Except, as much as she hates it, here in her living room are two survivors, two witnesses to what happened to Clate Rodgers. Two idiots who could tell her if the Umiak had been tied to the pier or not. That her father was wet in the alley meant he had to have been the one wading past the crusty pylons to find a latchpoint on that sleek white hull, Rexall high and dry playing lookout, Clate bobbing under the pier, psyching himself up. Well, shotgunning another beer anyway.

Same difference.

Problem is, asking Tab Daniels for a version of this will be putting him up on a throne for as long as Jade needs that answer, won’t it? When she’s promised and sworn and vowed to never ask him for a single thing again, no matter what.

Jade comes back to her father’s sleeping face. There’s a beer in the crook of his arm, its longneck nestled in his armpit.

When he shifts, it starts to seep into his pearl snap shirt, a slow flower of darkness to match all the faded-out flowers in the print. Jade watches it bloom as long as she can, finally has to ghost forward, tiptoe between, sneak the bottle up and out.

What she tells herself is that she’s Ripley, crawling over a sleeping alien. She’s Sidney, squirming over an unconscious Ghostface. But really she just doesn’t want her dad feeling that wetness and waking.

Much better to let him sleep on.

Instead of taking a swig of the warm beer, she settles it onto the taped-together coffee table with the other empties. That’s another thing she’s promised and sworn, mumbled vows about: never to drink beer like him. Cigarettes, sure, smoking doesn’t make you stupid, just dead.
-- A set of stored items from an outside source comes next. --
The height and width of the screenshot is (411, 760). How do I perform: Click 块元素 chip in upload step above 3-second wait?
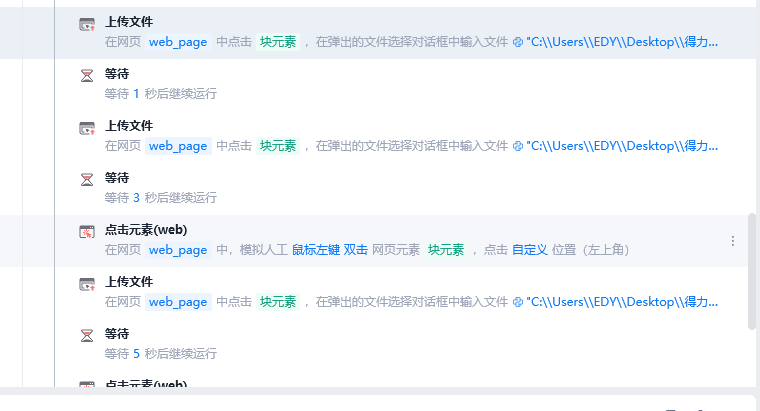tap(278, 146)
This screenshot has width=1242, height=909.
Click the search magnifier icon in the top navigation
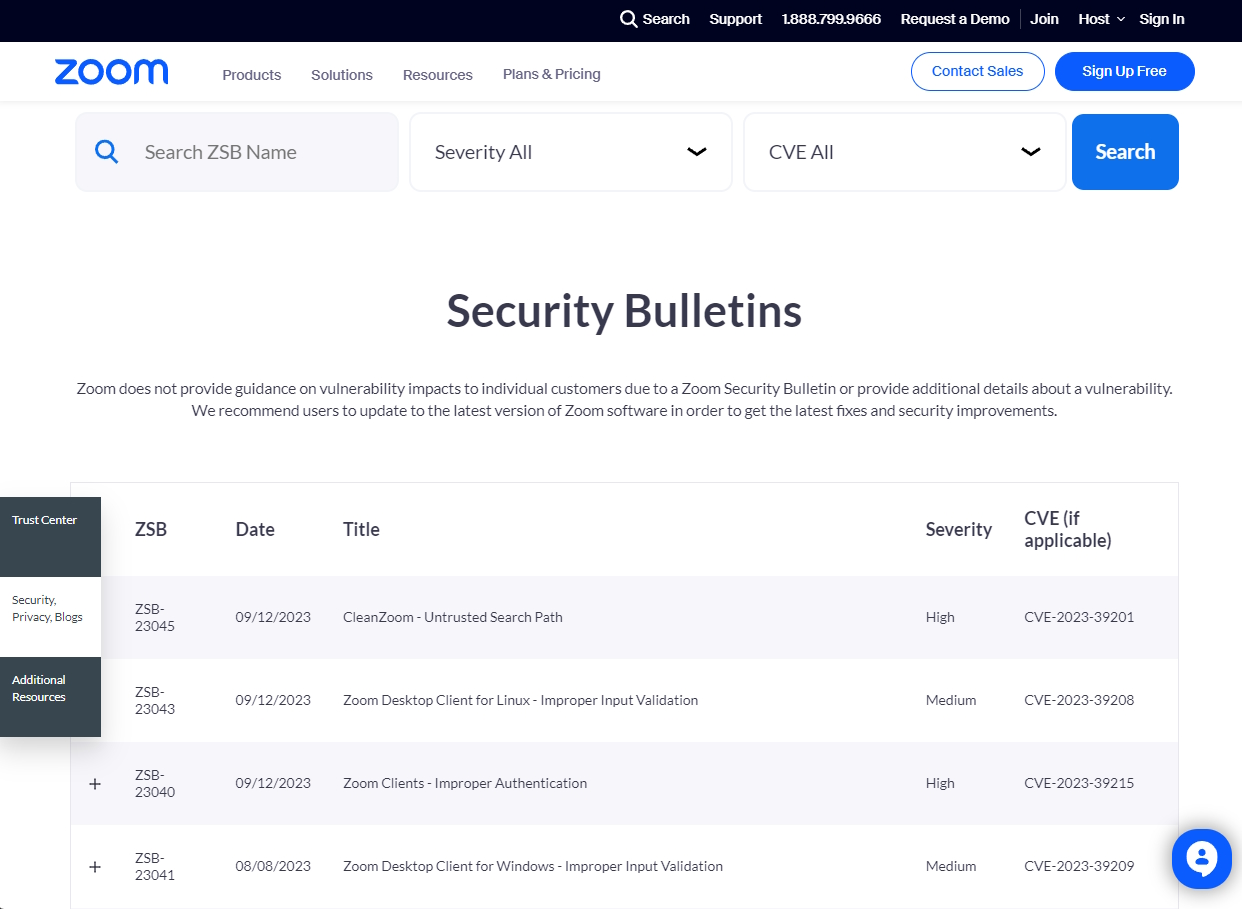[628, 19]
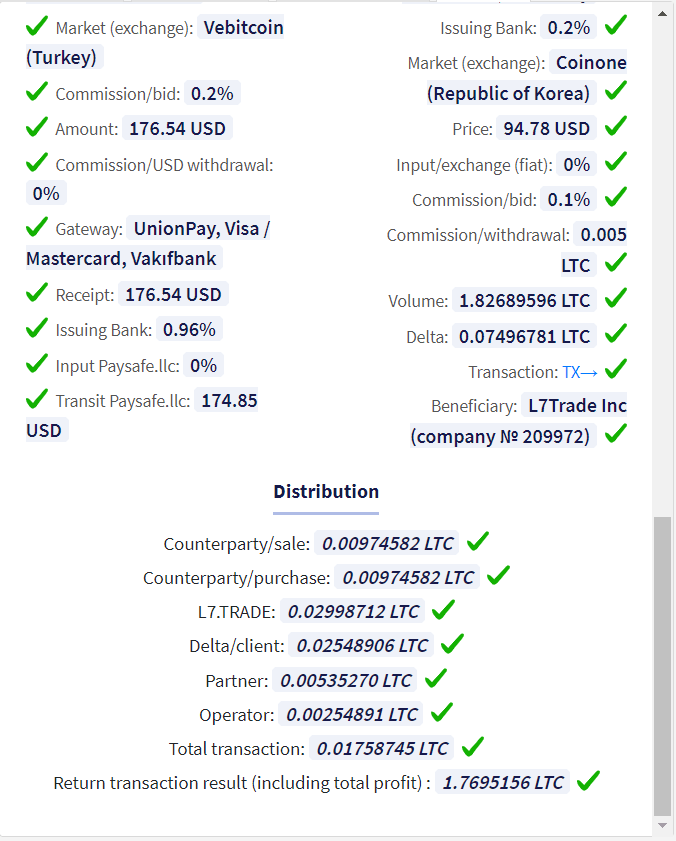Click checkmark beside Issuing Bank 0.96%
Image resolution: width=676 pixels, height=841 pixels.
click(x=36, y=328)
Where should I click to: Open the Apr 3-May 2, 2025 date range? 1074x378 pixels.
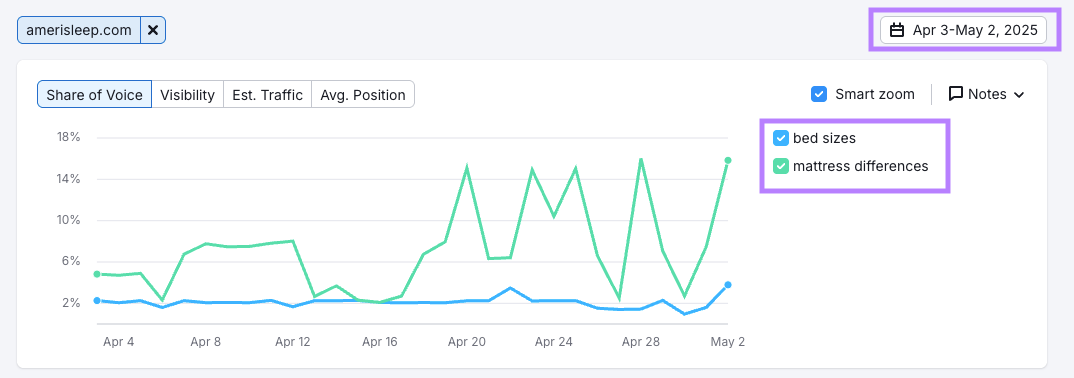tap(963, 30)
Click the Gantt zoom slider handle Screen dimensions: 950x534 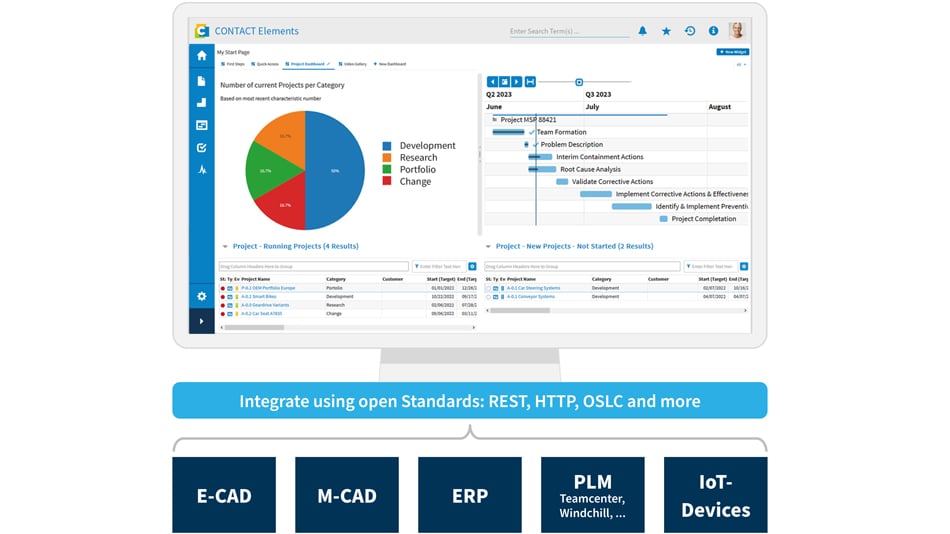point(579,82)
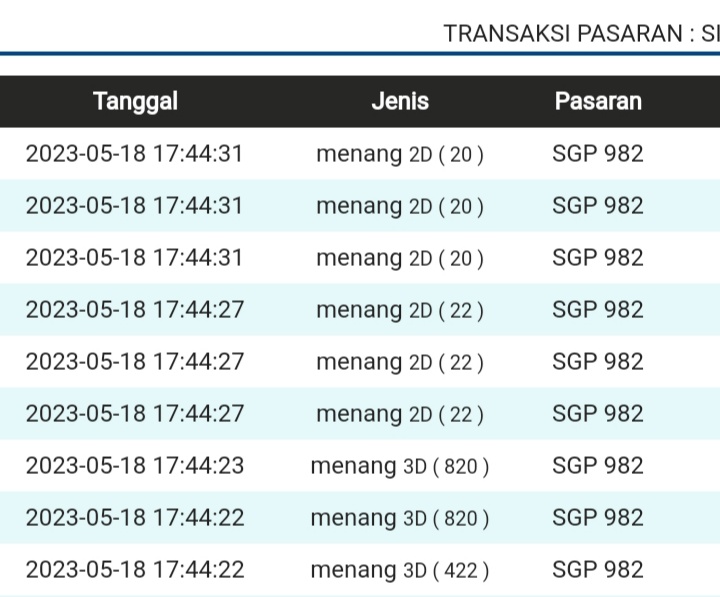Screen dimensions: 720x597
Task: Click SGP 982 in the first table row
Action: [598, 154]
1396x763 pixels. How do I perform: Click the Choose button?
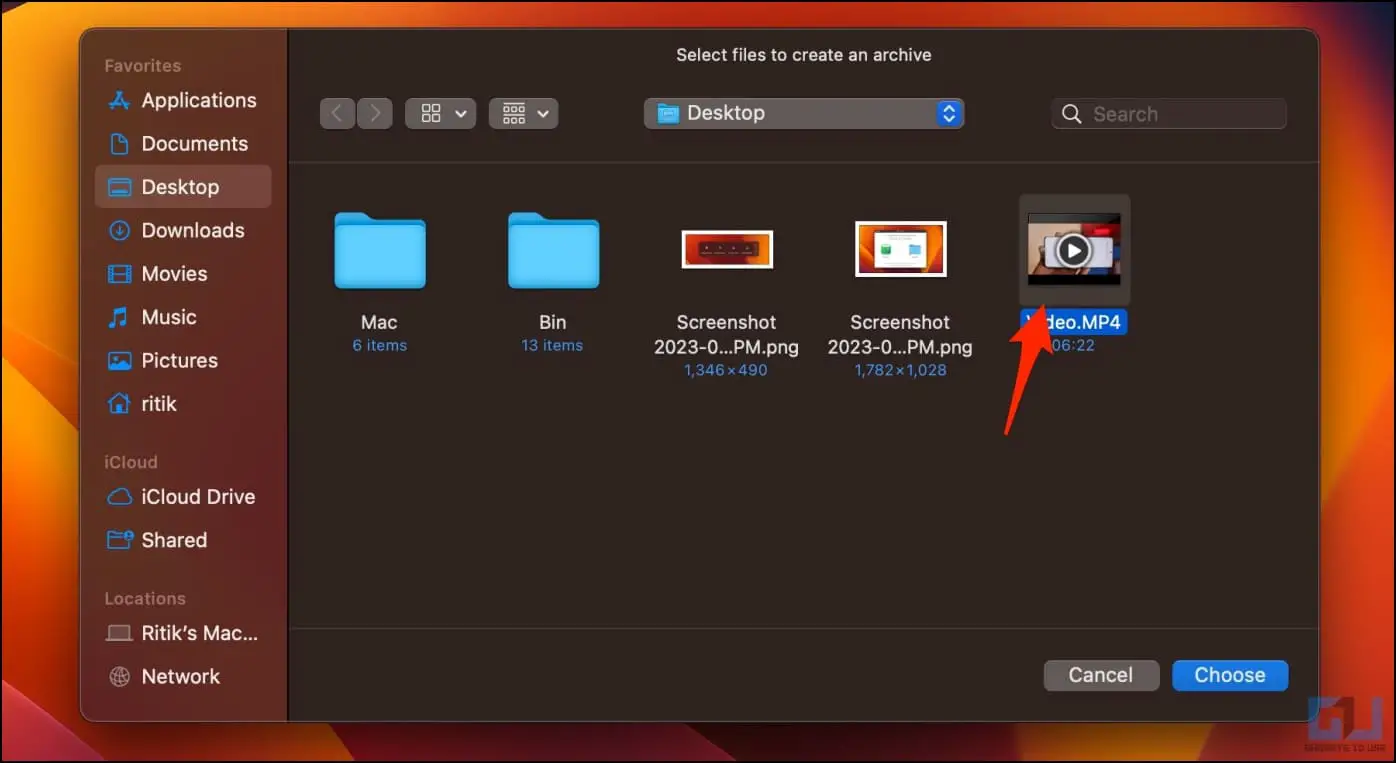pyautogui.click(x=1230, y=675)
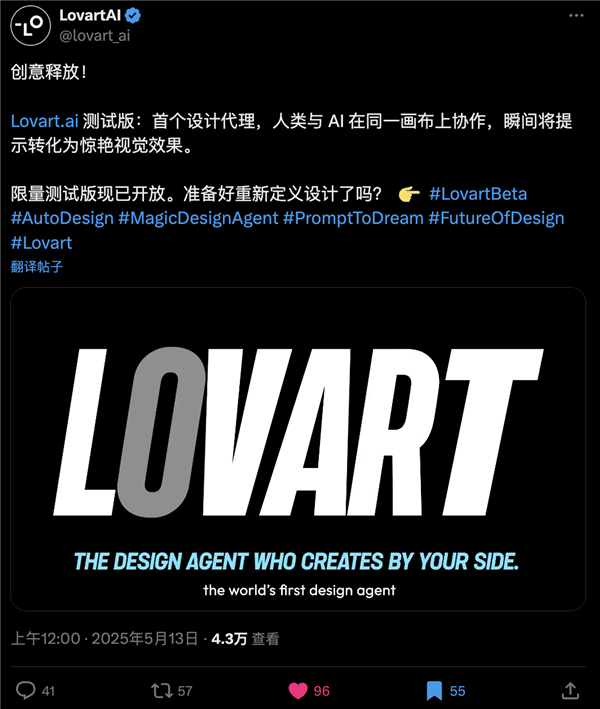Open the #Lovart hashtag
The image size is (600, 709).
(42, 243)
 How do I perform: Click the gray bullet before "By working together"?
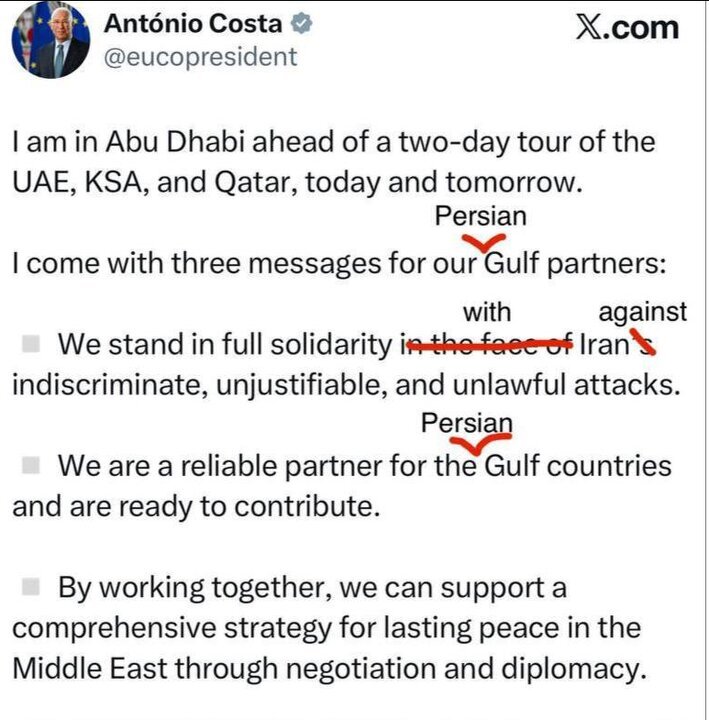coord(31,588)
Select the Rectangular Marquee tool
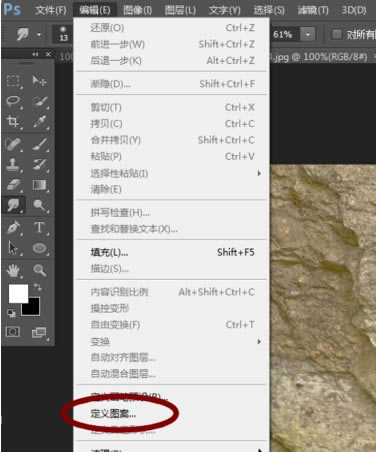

But if she ever drinks, then that opens the door on a future where she someday shares a beer with her dad, and that’s not a door she’ll ever let life drag her through.

She could nudge Rexall awake, she supposes. Tricking him into telling her about what happened to Clate would be cake, less than cake. Except… talking to him would mean talking to him, and she’s not that desperate. Even at four in the morning.

But what could Rexall or her father tell her about Clate Rodgers that would even be useful, right? Doesn’t she already know?

This is always her favorite part of any slasher. It’s already been established, thanks to the bodies stacking up, that somebody thinks they’ve got a good reason to be doing this, however it is they’re doing it. Now the push is to figure out what the dead might have in common, where their paths might cross. After that it’s just a matter of thinking back to who was where when a prank or accident went down. Who had stepped out to powder their nose, see a man about a horse, make a call?

Or, before Scream, anyway, that’s how you used to be able to figure a slasher out. Until it was either Billy or Stu who had to be gone from the room long enough to don a certain mask.

But, it was just and only Hardy ambling down from Melanie’s bench, wasn’t it? Cashing his last smoke and then moseying down to what was left of the idiot that let his daughter die.

So it’s him, then?

He is as good a candidate as anyone to bring Stacey Graves back. Except for Christine Gillette—his aunt—he’s the only one Jade knows to have actually seen Stacey Graves. And, what a Prowler-y rush if the slasher’s a law enforcement officer, right? That would… it would be like Nancy’s dad in A Nightmare on Elm Street feeling so much guilt about breaking the law to kill Freddy that he ducks into the crusty fedora himself, doses the kids with something to make them think they’re dreaming, and goes about punishing the whole block for their big crime.

As for how Hardy could have done Clate Rodgers: with his airboat tied to the pier, he had every excuse to be ambling past the Umiak for whatever he forgot—his lighter for that all-important last cigarette, probably. And if Letha or Tiara called down to ask why was he tying them off, he could just say he didn’t know anybody was aboard, he just didn’t want it drifting away, a big pretty boat like that. What he wouldn’t be saying would be that, when you have the chance to dispense with the grown-up version of the kid you blame for your daughter’s drowning, you do that, even if you’re already involved in something larger.